Lockruf Der Leidenschaft
»Ich weiß, wie man einen recht guten Punsch zubereitet«, erklärte sie lächelnd und griff nach dem Brandy. Nick musterte sie zweifelnd. »Ich bin mir nicht ganz sicher, ob das eine so gute Idee ist. Das letzte Mal, als ich etwas von deinem Gebräu getrunken habe -«
»Das ist ungerecht!«, warf Polly ein. »Der Glühwein, von dem du offenbar sprichst, wurde schließlich nicht von mir gemischt.«
Nick lächelte sie an. »Ich habe doch nur einen Scherz gemacht, Liebes.«
»Ja, ich weiß.« Ungestüm schob Polly die Punschterrine beiseite, schlang Nicholas die Arme um den Hals und drückte ihren Mund fest auf den seinen. »Und ich würde dir selbst dann noch vergeben, wenn es kein Scherz gewesen wäre.«
»Auf diese Weise kommen wir nie zu unserem Punsch«, bemerkte Richard, der sich unterdessen auf den Boden gekniet hatte, um die Sache selbst in die Hand zu nehmen.
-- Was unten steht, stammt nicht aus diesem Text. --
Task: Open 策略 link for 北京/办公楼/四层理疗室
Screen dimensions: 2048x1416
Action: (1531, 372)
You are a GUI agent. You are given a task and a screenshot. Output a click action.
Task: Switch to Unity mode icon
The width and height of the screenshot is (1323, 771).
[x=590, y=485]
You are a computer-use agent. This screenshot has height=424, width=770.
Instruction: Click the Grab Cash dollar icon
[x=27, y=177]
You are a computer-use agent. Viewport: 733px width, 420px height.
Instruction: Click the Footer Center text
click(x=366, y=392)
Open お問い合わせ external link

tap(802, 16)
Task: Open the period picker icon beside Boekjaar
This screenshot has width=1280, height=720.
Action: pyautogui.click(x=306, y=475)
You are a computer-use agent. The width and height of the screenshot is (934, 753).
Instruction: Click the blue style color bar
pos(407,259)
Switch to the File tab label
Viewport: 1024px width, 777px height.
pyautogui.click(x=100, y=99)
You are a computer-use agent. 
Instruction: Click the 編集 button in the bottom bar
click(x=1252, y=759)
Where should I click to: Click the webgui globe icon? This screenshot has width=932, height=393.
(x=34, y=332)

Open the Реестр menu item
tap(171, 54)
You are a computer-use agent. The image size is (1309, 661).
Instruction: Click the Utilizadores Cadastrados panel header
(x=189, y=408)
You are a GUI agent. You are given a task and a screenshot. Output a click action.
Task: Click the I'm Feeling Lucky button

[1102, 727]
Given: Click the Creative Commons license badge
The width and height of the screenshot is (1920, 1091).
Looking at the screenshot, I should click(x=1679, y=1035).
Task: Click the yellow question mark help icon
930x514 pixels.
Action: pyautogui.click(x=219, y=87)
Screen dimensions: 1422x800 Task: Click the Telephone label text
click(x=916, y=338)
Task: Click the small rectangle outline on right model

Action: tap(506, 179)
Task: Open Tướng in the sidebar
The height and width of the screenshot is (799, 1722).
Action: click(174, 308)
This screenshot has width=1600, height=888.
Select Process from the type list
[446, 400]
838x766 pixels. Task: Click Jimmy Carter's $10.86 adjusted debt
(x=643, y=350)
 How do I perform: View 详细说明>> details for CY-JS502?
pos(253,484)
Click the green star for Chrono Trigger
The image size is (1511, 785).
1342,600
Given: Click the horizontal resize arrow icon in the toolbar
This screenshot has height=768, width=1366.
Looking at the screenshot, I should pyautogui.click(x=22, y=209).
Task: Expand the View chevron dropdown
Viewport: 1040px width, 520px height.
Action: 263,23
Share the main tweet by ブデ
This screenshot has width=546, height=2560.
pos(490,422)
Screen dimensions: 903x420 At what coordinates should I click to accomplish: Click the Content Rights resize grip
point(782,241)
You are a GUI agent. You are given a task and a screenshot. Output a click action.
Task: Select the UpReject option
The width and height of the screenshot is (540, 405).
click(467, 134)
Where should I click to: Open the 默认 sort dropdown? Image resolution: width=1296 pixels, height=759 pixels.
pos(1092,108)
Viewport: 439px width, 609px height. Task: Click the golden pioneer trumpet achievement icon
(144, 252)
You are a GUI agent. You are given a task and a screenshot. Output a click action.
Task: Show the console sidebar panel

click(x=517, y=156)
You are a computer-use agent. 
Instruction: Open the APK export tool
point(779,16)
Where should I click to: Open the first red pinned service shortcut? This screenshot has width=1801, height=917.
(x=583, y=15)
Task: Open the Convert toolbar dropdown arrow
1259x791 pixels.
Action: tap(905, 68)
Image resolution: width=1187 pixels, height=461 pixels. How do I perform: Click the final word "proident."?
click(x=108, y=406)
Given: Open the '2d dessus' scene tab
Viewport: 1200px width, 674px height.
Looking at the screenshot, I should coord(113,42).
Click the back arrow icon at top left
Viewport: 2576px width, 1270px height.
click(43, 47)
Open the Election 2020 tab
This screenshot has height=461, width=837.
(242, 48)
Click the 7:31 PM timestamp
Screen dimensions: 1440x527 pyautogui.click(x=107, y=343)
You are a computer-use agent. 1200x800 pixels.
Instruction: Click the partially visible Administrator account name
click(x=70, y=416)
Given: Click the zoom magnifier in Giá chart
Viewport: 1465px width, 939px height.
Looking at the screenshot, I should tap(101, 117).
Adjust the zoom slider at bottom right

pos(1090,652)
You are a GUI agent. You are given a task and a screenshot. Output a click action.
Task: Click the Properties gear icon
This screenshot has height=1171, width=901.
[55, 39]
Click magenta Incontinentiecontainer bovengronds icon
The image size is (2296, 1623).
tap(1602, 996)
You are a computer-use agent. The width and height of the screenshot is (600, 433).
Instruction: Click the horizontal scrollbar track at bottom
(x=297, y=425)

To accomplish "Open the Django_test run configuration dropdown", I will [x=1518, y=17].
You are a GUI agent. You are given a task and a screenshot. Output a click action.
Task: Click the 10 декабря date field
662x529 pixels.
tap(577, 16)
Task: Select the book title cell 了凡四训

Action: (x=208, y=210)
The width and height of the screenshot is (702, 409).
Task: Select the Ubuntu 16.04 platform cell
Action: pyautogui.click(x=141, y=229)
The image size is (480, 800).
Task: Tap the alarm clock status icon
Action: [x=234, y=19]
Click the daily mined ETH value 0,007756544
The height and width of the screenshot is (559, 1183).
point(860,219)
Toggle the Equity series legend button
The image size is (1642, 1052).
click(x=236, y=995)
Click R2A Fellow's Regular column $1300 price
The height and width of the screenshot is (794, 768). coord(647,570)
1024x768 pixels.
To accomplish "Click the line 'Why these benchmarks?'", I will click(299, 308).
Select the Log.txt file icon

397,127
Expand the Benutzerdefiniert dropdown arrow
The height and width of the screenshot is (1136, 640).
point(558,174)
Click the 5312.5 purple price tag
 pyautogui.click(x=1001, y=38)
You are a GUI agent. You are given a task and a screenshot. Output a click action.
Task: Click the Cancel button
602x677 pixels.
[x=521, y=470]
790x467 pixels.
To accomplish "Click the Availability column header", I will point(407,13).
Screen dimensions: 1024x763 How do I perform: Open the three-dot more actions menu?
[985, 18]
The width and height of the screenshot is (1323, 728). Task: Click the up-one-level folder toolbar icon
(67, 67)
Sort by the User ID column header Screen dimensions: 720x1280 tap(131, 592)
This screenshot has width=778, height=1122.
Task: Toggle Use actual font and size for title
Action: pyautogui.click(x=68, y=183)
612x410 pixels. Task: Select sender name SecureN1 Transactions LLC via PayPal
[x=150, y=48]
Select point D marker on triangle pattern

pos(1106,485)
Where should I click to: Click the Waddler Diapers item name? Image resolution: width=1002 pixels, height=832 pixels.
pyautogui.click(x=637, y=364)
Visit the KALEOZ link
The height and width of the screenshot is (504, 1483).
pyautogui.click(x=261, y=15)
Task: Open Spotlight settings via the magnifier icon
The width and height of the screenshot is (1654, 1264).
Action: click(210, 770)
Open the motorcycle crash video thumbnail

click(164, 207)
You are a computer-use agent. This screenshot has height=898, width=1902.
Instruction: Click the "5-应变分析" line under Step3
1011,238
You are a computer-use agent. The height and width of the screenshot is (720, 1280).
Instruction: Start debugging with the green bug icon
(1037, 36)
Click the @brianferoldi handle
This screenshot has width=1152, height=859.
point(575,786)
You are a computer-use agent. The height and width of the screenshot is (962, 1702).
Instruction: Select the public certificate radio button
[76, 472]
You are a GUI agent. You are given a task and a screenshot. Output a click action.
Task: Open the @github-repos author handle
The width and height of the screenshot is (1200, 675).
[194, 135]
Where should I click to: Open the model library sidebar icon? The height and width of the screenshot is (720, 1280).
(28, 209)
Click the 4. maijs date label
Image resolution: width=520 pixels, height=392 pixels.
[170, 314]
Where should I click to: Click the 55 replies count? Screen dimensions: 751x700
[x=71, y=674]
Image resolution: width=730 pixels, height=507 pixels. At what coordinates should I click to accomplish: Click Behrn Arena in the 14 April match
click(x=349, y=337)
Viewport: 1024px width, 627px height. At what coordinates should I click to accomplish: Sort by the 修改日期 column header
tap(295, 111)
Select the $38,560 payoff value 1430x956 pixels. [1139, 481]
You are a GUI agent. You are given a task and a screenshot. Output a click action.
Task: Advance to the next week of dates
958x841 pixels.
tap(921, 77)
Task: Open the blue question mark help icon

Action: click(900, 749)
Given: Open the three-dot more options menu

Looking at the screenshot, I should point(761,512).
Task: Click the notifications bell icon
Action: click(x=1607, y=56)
»Nein, da hast du Recht.« Nick löste Pollys Arme von seinem Hals. »Darüber hinaus war dies auch keine Geste, wie man sie in der Öffentlichkeit vorführen sollte, fürchte ich. So angenehm sie für den Empfänger auch sein mag.«
»Ich verstehe nicht, was du meinst.« Polly wirkte verletzt. »Ich wollte dich doch nur küssen.«
De Winter konnte sein leises Lachen gerade noch in ein Räuspern verwandeln und streute ein wenig geriebene Muskatnuss in den Punsch.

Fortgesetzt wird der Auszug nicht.